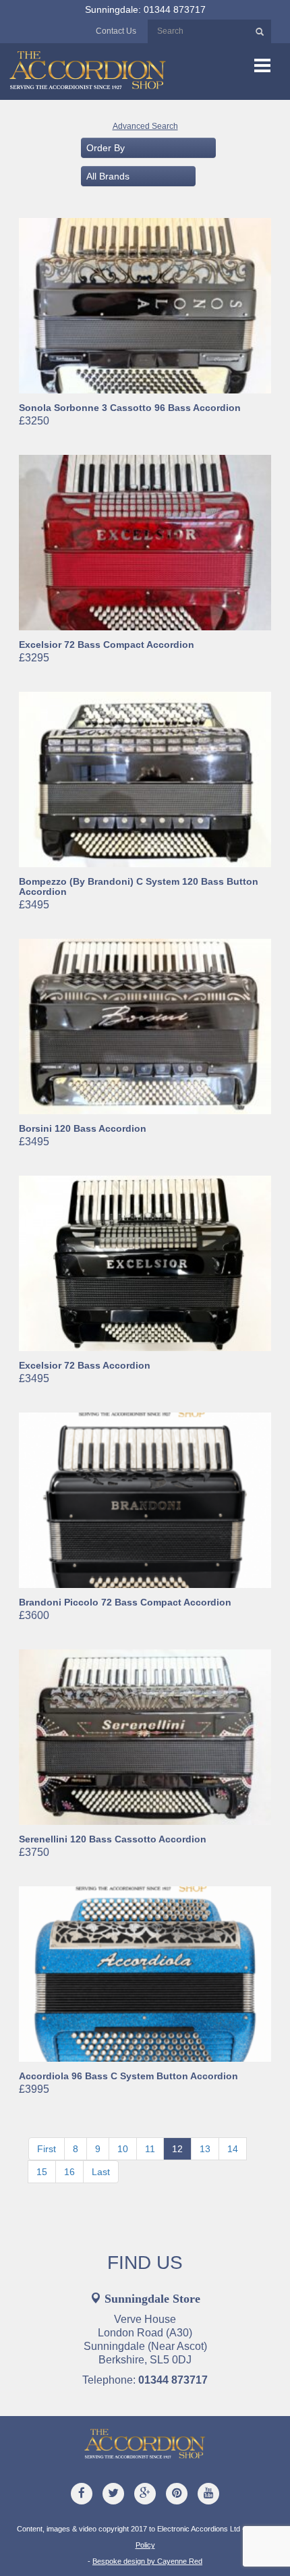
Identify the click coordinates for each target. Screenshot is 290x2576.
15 (41, 2171)
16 (69, 2171)
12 (177, 2148)
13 (205, 2148)
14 (232, 2148)
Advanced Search (145, 126)
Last (101, 2171)
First (46, 2148)
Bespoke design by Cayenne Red (147, 2561)
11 (150, 2148)
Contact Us (116, 31)
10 (122, 2148)
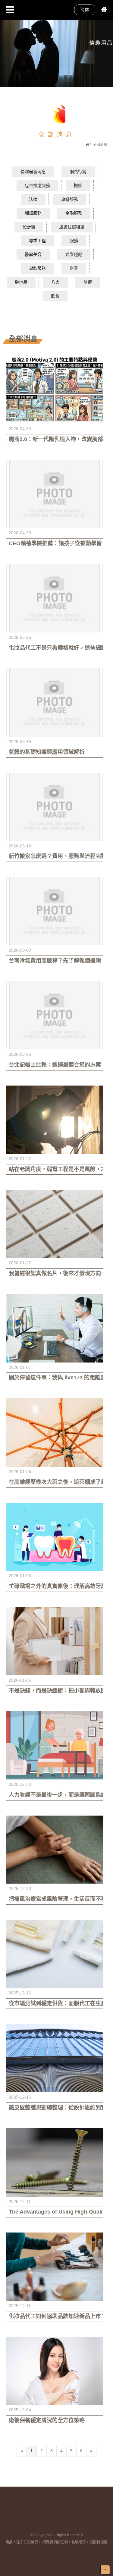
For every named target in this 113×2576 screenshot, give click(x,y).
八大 (55, 282)
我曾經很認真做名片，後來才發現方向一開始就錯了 (54, 1273)
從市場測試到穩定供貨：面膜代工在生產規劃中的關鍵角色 (54, 2003)
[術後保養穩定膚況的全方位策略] (54, 2371)
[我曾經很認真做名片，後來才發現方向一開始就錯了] (54, 1224)
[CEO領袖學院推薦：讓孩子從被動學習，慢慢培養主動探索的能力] (54, 494)
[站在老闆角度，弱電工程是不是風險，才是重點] (54, 1120)
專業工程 (37, 240)
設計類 (29, 227)
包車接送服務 (37, 185)
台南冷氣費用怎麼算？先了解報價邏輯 (54, 961)
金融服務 (73, 213)
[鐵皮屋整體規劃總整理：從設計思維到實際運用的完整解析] (54, 2058)
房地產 (21, 282)
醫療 (87, 282)
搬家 (78, 185)
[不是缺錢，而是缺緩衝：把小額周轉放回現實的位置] (54, 1641)
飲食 (55, 296)
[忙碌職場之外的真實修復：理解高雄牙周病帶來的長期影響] (54, 1537)
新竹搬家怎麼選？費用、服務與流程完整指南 (54, 856)
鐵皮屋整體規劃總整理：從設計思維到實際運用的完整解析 (54, 2108)
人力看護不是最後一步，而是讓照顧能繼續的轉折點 (54, 1795)
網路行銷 (78, 171)
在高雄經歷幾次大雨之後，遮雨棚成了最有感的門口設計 (54, 1482)
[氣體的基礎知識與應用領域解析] (54, 702)
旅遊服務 (69, 199)
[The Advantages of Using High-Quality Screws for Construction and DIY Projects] (54, 2162)
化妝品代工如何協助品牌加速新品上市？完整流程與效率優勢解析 (54, 2316)
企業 (74, 268)
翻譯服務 (33, 213)
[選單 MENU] (10, 10)
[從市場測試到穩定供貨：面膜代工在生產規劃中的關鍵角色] (54, 1954)
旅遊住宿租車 (71, 227)
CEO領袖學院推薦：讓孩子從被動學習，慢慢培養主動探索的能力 (54, 543)
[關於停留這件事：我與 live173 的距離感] (54, 1328)
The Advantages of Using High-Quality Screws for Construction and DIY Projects (54, 2212)
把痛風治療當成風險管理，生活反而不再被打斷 (54, 1899)
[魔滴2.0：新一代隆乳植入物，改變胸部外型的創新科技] (54, 390)
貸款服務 (37, 268)
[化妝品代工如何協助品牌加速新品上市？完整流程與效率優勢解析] (54, 2267)
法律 (33, 199)
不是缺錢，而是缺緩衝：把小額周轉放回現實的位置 (54, 1691)
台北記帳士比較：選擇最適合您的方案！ (54, 1065)
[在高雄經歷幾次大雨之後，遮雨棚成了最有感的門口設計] (54, 1432)
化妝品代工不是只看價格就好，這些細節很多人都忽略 (54, 648)
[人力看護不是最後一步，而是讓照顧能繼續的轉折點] (54, 1745)
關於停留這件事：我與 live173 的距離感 (54, 1378)
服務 (74, 240)
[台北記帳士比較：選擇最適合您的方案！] (54, 1015)
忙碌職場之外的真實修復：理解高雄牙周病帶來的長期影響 (54, 1586)
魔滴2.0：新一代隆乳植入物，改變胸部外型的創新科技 (54, 439)
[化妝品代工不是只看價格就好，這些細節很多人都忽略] (54, 598)
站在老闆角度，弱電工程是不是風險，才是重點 (54, 1169)
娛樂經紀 (73, 254)
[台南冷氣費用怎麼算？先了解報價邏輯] (54, 911)
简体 (84, 9)
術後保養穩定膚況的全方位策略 (47, 2420)
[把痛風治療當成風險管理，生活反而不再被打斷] (54, 1850)
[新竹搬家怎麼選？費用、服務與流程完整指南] (54, 807)
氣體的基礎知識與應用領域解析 (47, 752)
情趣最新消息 (33, 171)
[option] (56, 53)
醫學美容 (33, 254)
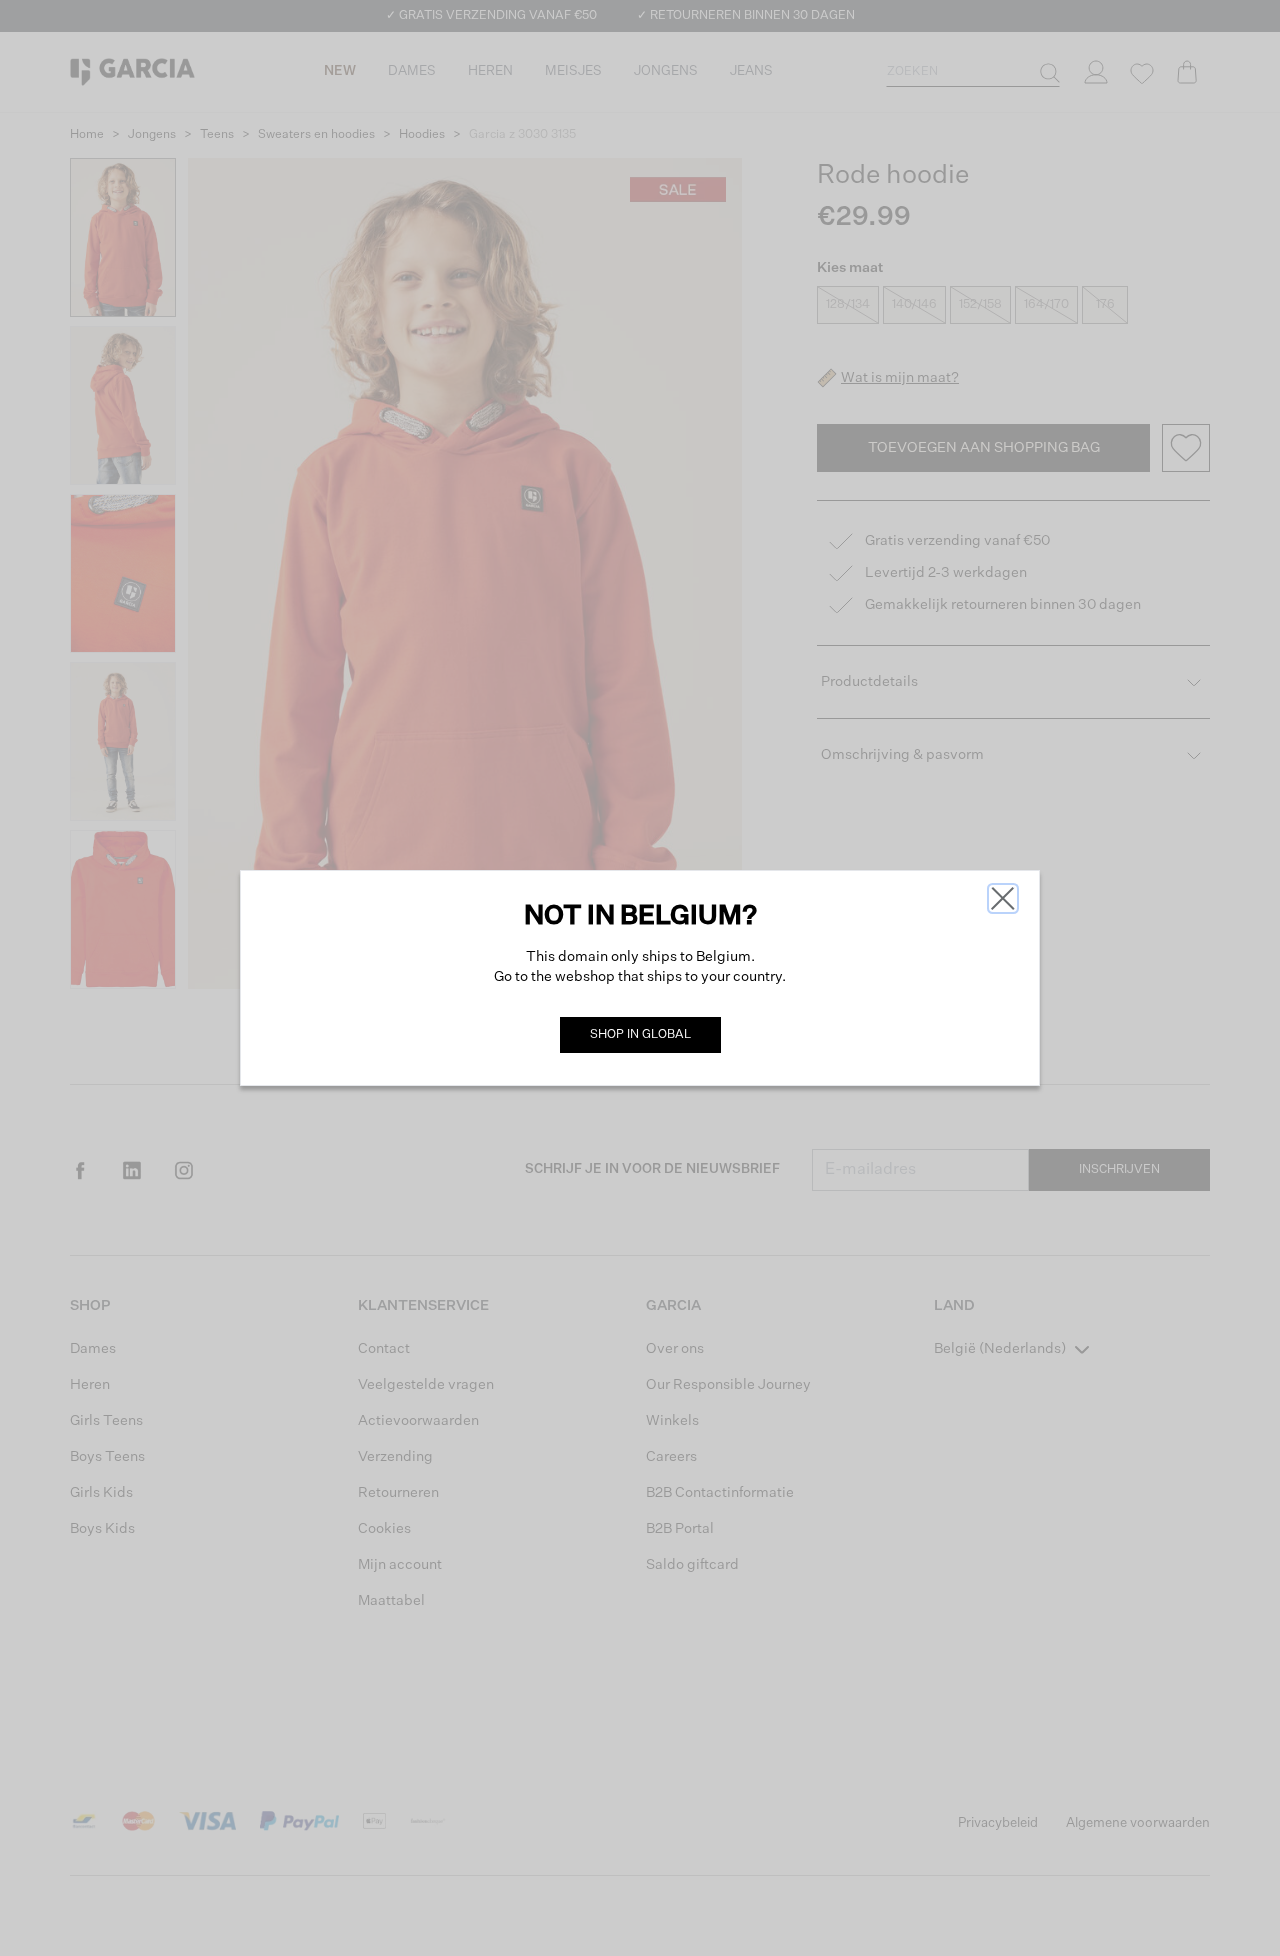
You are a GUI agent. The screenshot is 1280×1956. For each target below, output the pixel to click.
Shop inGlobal (640, 1035)
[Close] (1003, 898)
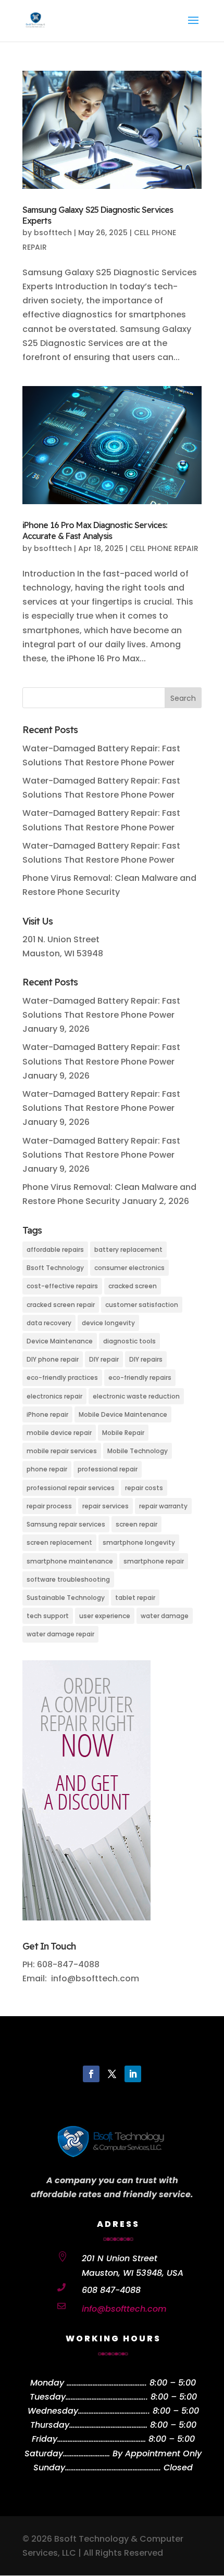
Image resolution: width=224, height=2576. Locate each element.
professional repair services (71, 1487)
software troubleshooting (68, 1579)
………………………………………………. (113, 2468)
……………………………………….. (107, 2397)
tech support (48, 1615)
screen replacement (59, 1542)
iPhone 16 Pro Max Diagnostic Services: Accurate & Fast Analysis (94, 530)
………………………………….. (114, 2411)
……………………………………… (108, 2425)
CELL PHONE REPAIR (164, 548)
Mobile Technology (137, 1450)
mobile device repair (59, 1432)
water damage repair (60, 1634)
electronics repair (54, 1396)
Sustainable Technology (66, 1597)
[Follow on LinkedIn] (133, 2074)
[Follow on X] (112, 2074)
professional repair (108, 1469)
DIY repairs (146, 1359)
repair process (49, 1506)
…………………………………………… (101, 2439)
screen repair (136, 1524)
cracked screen (132, 1285)
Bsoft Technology (55, 1267)
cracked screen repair (61, 1304)
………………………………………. (107, 2383)
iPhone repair (47, 1414)
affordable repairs (55, 1249)
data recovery (49, 1322)
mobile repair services (62, 1450)
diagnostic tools (129, 1341)
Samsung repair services (66, 1524)
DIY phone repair (53, 1359)
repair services (105, 1506)
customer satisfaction (141, 1304)
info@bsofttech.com (124, 2309)
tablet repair (135, 1597)
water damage (165, 1615)
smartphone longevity (139, 1542)
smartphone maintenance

§ **What the task requires**: Whenever a line of the data includes "CEO領袖學院推薦", copy that line.

§ **Task output**:
[CEO領袖學院推薦：讓孩子從被動學習，慢慢培養主動探索的能力] (54, 494)
CEO領袖學院推薦：讓孩子從被動學習，慢慢培養主動探索的能力 (54, 543)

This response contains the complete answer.